Max YVETOT


RussieDisponibilitéRevenu.e dans une autre collectivitéPrivéDe deux ans à cinq ans

Max YVETOT a 34 ans. Après quelques expériences internationales dans le cadre de ses différentes formations (Grande Bretagne, Azerbaïdjan, Lituanie), passionné de culture russe comme sa femme, diplomate, il la suit en 2019 à Moscou. Mais la guerre déclarée à l’Ukraine l’oblige à revenir précipitamment. Il est depuis juillet 2022, Directeur général de l’AURH – l’Agence d’Urbanisme Le Havre – Estuaire de Seine.
Entretien réalisé en aout 2022

Son parcours

Max YVETOT sort diplômé en géographie de l’Ecole Normale Supérieure de Lyon, en 2012.

Il travaille un an dans une commune de Grande Bretagne (Wandsworth Borough Council), après une année de Master en aménagement du territoire à la London School of Economics and Political Science. A son retour, il rate d’abord son entrée à l’INET. Il souhaite alors préparer à nouveau ce concours tout en travaillant son russe. Il fait pour cela un rapide stage de 4 mois au sein de l’Ambassade de France en Azerbaïdjan. La diplomatie ne le tente pas, il préfère les politiques publiques territoriales.

Max YVETOT réussit le concours d’entrée à l’INET en 2015 et devient administrateur territorial en 2016 – il réalise un stage de deux mois à la mairie de Vilnius, en Lituanie. Puis il obtient à sa sortie en 2016 le poste de Directeur des finances et du contrôle de gestion à l’Etablissement public territorial Grand Paris Grand Est. Il y reste presque 3 ans.

Sur les bancs de l’université, il avait rencontré sa femme avec laquelle il partage une passion pour la culture russe. Devenue diplomate, elle est nommée à Moscou à la rentrée 2019. Il sollicite une disponibilité pour suivi de conjoint.

Quelques mois avant le départ, il cherche à trouver un poste en Russie. Il identifie un poste au MEAE sur le site Transparence. Il candidate et décroche un entretien… mais le MEAE lui annonce au début de l’entretien que le poste va en fait être supprimé. Il poursuit des prises de contacts depuis Paris mais se rend rapidement compte que « cela se fait sur place ». Le départ est un peu angoissant mais il en profite pour parfaire sa pratique du russe.

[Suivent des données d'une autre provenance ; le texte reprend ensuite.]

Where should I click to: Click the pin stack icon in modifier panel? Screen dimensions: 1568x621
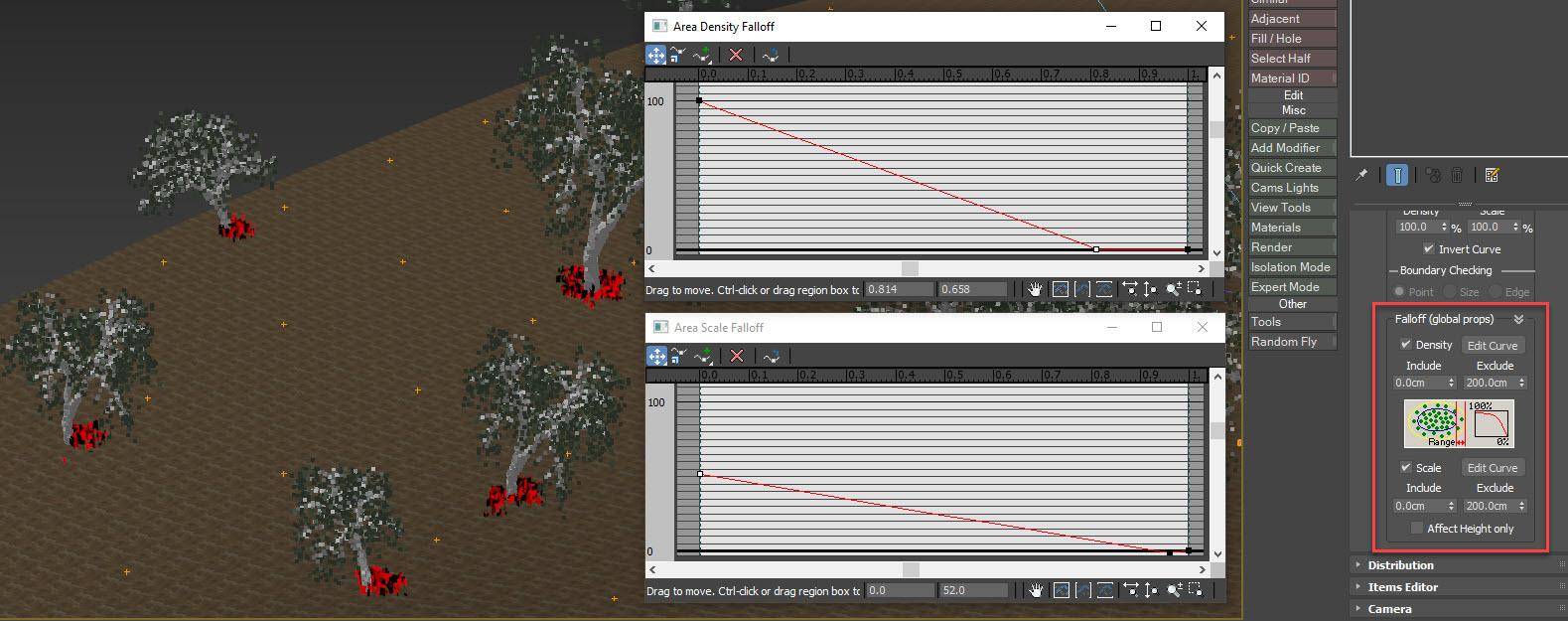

Une fois à Moscou, Max YVETOT démarche les entreprises françaises « pensant que cela serait plus facile » mais aucune opportunité n’apparait. On lui propose un poste de coopération décentralisée à l’Ambassade de France pour septembre 2020, avec des conditions d’employé local. En attendant, il candidate pour une formation dans un institut de recherche en urbanisme. Au cours de l’entretien, il précise qu’il est plutôt intéressé par l’activité de la structure de conseil adossée à l’institut de recherche. Le directeur qui le reçoit est très intéressé d’avoir un Français qui parle parfaitement le russe dans son équipe. Le recrutement se fait en un temps record « un email de deux lignes, un entretien deux jours après et l’accord dans les 10 jours qui ont suivi ». Max YVETOT renonce au poste à l’Ambassade et privilégie le travail dans l’agence d’urbanisme russe.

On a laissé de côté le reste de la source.